How Phil Tagami Learned to Stop Worrying and Love Coal

Last August, blogger and Oakland PR consultant Zennie Abraham posted a long-hidden report that helps explain why Phil Tagami embraced coal in 2014 after vociferously denying any interest in handling coal in 2013.

Abraham has a $5,000 a month contract to promote the interests of Insight Terminal Solutions, the startup company that hopes to ship millions of tons of coal each year through a prospective West Oakland coal terminal.

In 2011, the City of Oakland hired Tioga Group Inc., a transportation and logistics consulting firm, to provide an independent analysis of business prospects for the Oversized Bulk and Oversized Terminal (OBOT) and associated switching rail yard to be known as Oakland Global Railroad Enterprise (OGRE), then being proposed by Phil Tagami’s California Capital and Investment Group (CCIG).

The Tioga Report, issued in a draft dated April 19, 2012, cast grave doubt on the viability of CCIG’s vision of a bulk and oversized terminal and on the capabilities of CCIG’s team to make an economic success of it. In effect, the Tioga Group sounded an early warning that the CCIG’s development plan was likely to end badly.

• [What is asked]:
[A] In the article on Phil Tagami and coal, what firm did the City of Oakland hire in 2011 to analyze business prospects for the proposed terminal?
[B] Extend the article on Phil Tagami and coal, picking up after its final sentence.

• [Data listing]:

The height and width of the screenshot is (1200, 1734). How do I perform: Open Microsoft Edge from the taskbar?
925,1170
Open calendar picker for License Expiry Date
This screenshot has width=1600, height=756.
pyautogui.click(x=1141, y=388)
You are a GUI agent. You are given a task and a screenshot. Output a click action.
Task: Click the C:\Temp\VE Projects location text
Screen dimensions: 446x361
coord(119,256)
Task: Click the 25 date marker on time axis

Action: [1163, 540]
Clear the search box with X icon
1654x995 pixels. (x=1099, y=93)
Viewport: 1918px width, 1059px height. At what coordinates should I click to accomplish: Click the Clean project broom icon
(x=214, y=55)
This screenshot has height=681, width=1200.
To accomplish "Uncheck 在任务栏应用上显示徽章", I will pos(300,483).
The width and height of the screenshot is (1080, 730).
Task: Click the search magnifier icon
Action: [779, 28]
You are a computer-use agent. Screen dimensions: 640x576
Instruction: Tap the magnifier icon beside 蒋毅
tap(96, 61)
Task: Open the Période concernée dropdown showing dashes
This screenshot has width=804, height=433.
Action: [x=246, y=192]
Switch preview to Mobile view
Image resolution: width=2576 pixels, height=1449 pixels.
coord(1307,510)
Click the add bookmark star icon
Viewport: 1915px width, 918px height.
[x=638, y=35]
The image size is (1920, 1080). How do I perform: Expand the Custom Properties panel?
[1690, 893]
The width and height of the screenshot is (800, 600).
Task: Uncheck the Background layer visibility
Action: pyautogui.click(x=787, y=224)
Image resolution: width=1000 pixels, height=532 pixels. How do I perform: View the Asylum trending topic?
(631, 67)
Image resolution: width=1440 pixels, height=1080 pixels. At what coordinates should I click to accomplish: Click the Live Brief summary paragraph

• [Answers to each task]:
[A] Tioga Group Inc., a transportation and logistics consulting firm.

[B]
“The economic prospects for the business that might be conducted using the OBOT and OGRE facilities are limited and fragile,” announced the authors.  “For the City of Oakland to expect a steady, sufficient income from tenants/users of such facilities and services is questionable.”

  • The report casts a skeptical eye on the CCIG management team’s understanding of what is required to pull off a project of this sort:  “while Tioga is not privy to all of the skill of all personnel on the CCIG Team, Tioga does see people with experience limited to only local, provincial knowledge and concerns as opposed to see the entire activity chain and just how it can offer value to the customer.”
  • Highlighting the risk of external forces ranging from international politics to financial conditions, the report concludes that the terminal “will be a business dependent on favorable terms which are completely out of the control of the principals involved.”
  • Based on a variety of geographical concerns, the report asserts that “Bay Area ports are generally at a disadvantage to other ports on the west coast of North America.”  The report emphasizes that the choice of shipping facilities is very competitive and driven by the customer’s economics, not by the facilities’ cost of operations: “This site is not ideal; the cost of operation may be excessive.”
  • In discussing potential commodities for OBOT, the report warns against assumptions that OBOT would be able to lure any customers away from other Northern California ports such as Richmond, Stockton, Sacramento, and Benicia.  The report observes that cargos related to construction projects such as steel, aggregates, cement, gypsum, or bay sand are “temporary and variable” in nature. The report mentions that OBOT has targeted for potential consideration iron ore moving via Levin Richmond terminal since 2010.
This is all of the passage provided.